Alendronate is a hydrophilic, amphiprotic drug administered orally to treat various diseases including postmenopausal osteoporosis, metastatic bone diseases, malignant hypercalcemia, Paget's disease, and primary hyperparathyroidism [[1], [2], [3], [4]]. The bisphosphonate alendronate is also one of the most popular antiresorptive agents for the prevention and treatment of postmenopausal osteoporosis [5,6]. It promotes bone formation by inducing the proliferation and maturation of osteoblasts and preventing their apoptosis [4]. However, alendronate has very low oral bioavailability (0.6 %), which decreases further when taken with meals or beverages other than water [7,8]. Owing to its hydrophilicity and negative charge, it cannot pass through the lipid membrane of the gastrointestinal tract and is classified as BCS class III. Additionally, oral administration of alendronate can lead to gastrointestinal intolerance, with reports of gastric and esophageal lesions, such as erosions and ulcers, owing to the local irritant effects [[9], [10], [11]]. Patients must remain upright for at least 30 min without consuming food or drinks after each dose. As a result of its side effects and complex dosing requirements, up to 60 % of patients discontinue alendronate within the first year [12].

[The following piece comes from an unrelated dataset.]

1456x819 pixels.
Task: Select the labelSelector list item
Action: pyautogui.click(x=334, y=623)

Permeation enhancers (PEs) have emerged as a new strategy for orally administered drugs with poor absorption rates. The FDA approved oral semaglutide tablets formulated with SNAC as a permeation enhancer (Rybelsus®, Novo Nordisk) in 2019, in which SNAC improved the bioavailability of semaglutide [13]. SNAC can be combined with various drugs and formulations [14,15]. In addition, oral octreotide capsules approved in 2020 contained sodium caprylate (C8) as a chemical PE in an oily suspension (Mycapssa®, Chiasma).

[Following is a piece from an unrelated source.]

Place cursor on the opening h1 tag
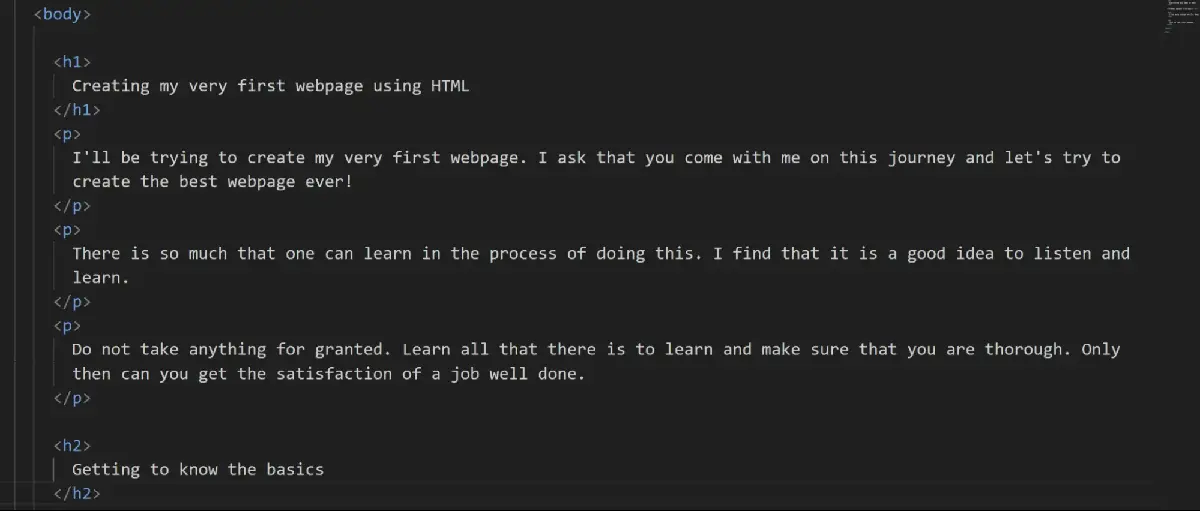Screen dimensions: 1200x511 tap(72, 62)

Intestinal PEs, temporarily increase the permeability of co-administered compounds across the small intestinal epithelium via the paracellular route by opening tight junctions, the transcellular route by increasing plasma membrane permeability, or a combination of both. Several studies have been conducted on the various PEs and their modes of action [[16], [17], [18], [19], [20], [21], [22], [23], [24], [25], [26]]. These enhancers span a wide variety of substances, including natural, semi-synthetic, and synthetic compounds, such as chelating agents [27], surfactants [28], bile salts [29], acetylsalicylic acid [30], and polysaccharides [31]. The majority of PEs that have advanced to the clinical trial stage are chemical PEs, including SNAC and medium-chain fatty acids (C8 and C10), which are generally recognized as safe (GRAS) and have obtained safety status as food additives, respectively, are lead PEs [32].

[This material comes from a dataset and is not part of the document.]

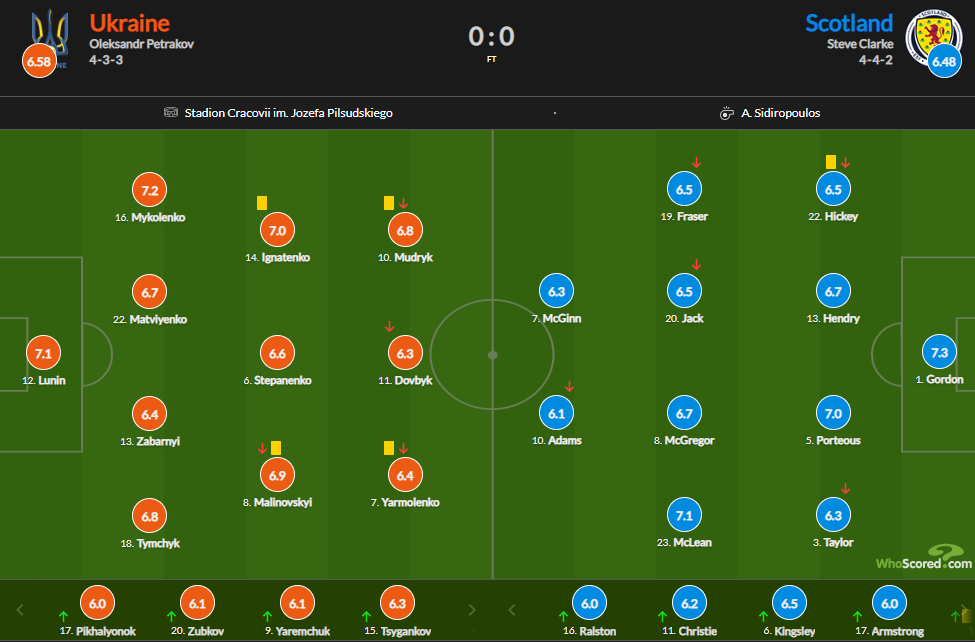
Task: Click the Scotland team crest
Action: 931,38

Several alendronate delivery systems have been created in order to get around these restrictions, including solid lipid nanoparticles (SLNs), liposomes [[33], [34], [35]], microformulations [8,36], polymeric micelles [37], hydrogel-based systems [38], and niosomes [39]. SLNs are colloidal dispersions of non-polar lipids that stay solid at body temperature, like fatty acids and triglycerides [40]. The main benefit of SLNs is that they considerably lower the mobility of the medications incorporated into the lipid matrix, which stops particle aggregation, improves stability, and permits long-term drug release. Furthermore, SLNs can be absorbed by the reticuloendothelial system when taken orally, avoiding first-pass metabolism and boosting drug bioavailability [41]. SLN excipients are classified as GRAS and are inherently non-toxic. Because of their sustained drug release properties, SLNs are especially useful for treating diseases like osteoporosis that need long-term treatment. Currently, there is an ongoing discussion on methods for preparing SLNs using hydrophilic drugs, and examples exist where SLNs have been successfully formulated with BCS Class III drugs, similar to alendronate [42]. There are several examples of SLNs prepared using hydrophilic drugs [[43], [44], [45], [46], [47], [48], [49], [50], [51]].

Therefore, we designed a strategy to reduce the gastrointestinal side effects of alendronate, while stably transporting it to the intestine and increasing intestinal permeation. Therefore, the purpose of this study was to optimize the composition of alendronate SLNs to increase their intestinal transport and maximize their bioavailability by formulating them with an effective PE. First, various PEs were screened for alendronate permeability using Caco-2 cell transport assays, and SNAC was selected as the best PE. We also evaluated several solid lipids and surfactants to identify the optimal formulation of alendronate/SNAC co-loaded SLNs. In addition, the formulation was powdered by lyophilization and demonstrated superior storage stability. The dissolution profile of powdered alendronate/SNAC co-loaded SLNs was evaluated under simulated gastric and intestinal conditions. In addition, the formulation showed excellent results compared to the free drug state in transport assays. Scheme 1 illustrates the conceptual framework of the study.